:: What is required ::
All records below are to be transcribed exactly, with every picture left out.

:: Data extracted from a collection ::
**********
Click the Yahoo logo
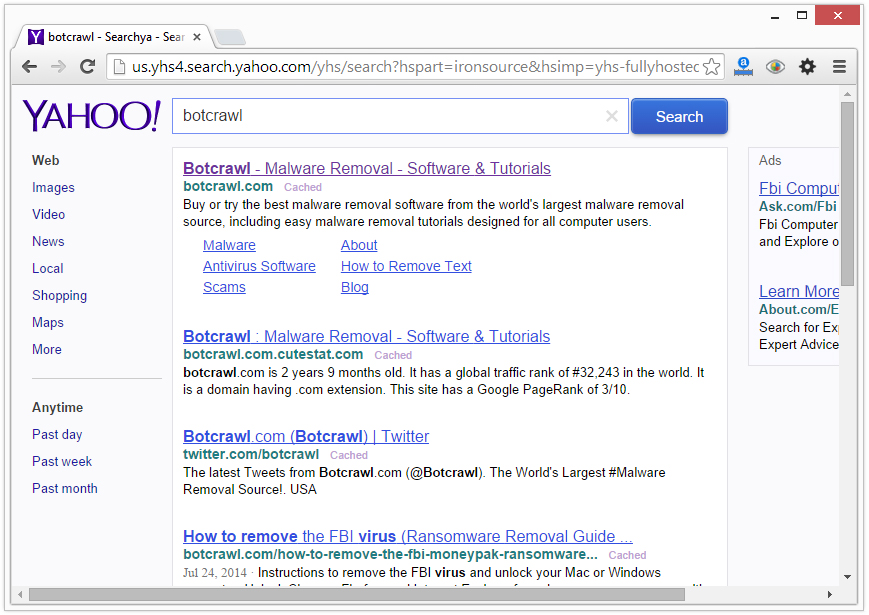869x615 pixels. (91, 116)
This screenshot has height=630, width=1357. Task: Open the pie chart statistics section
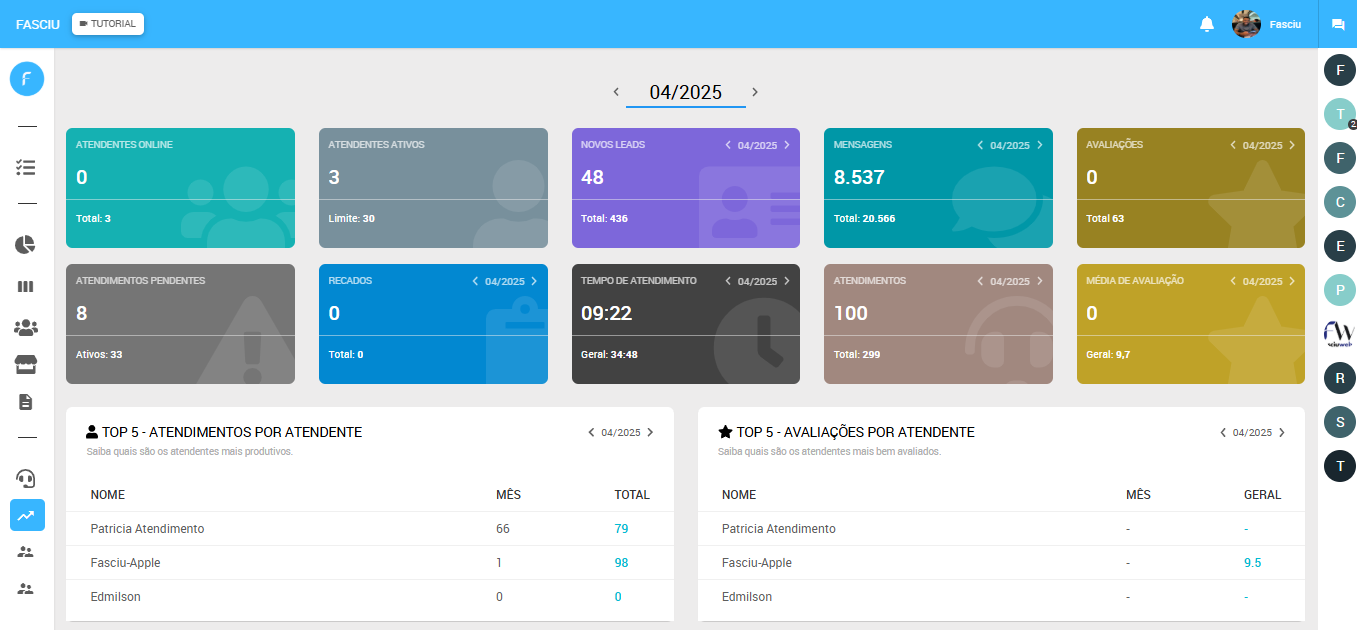point(26,244)
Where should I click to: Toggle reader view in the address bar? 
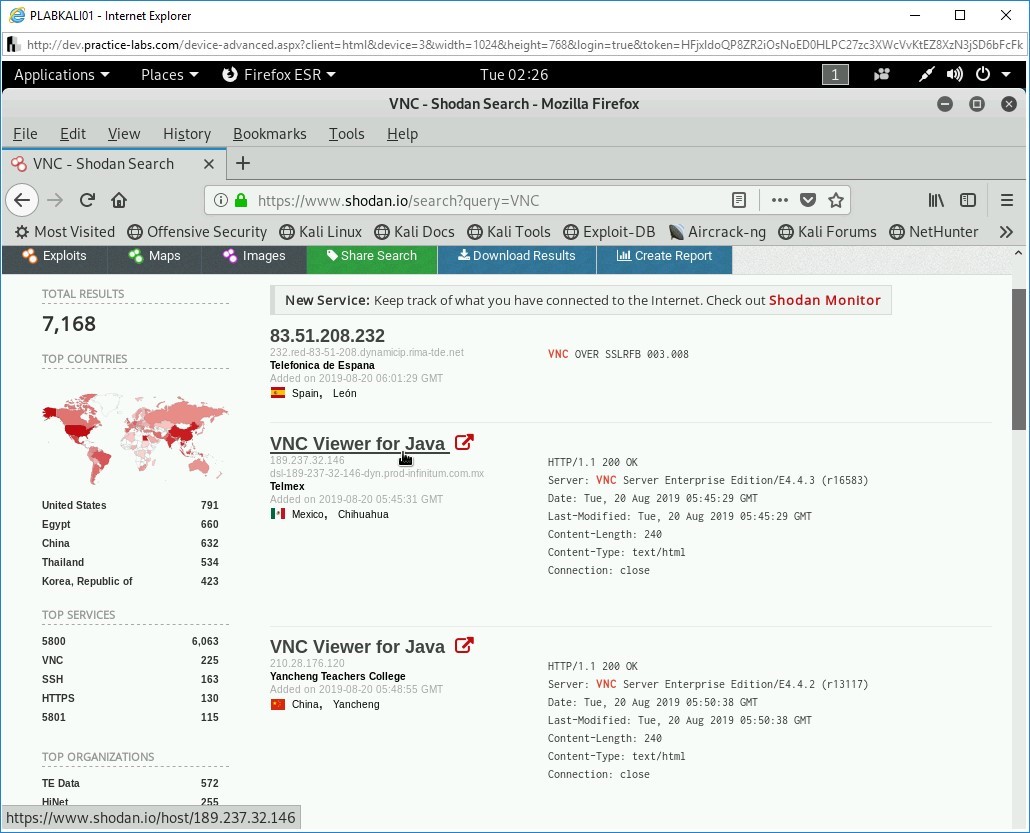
**********
:: Answer ::
Click the Yahoo logo
869x615 pixels. (91, 116)
This screenshot has height=630, width=1357. Task: Open the pie chart statistics section
point(26,244)
Where should I click to: Toggle reader view in the address bar? 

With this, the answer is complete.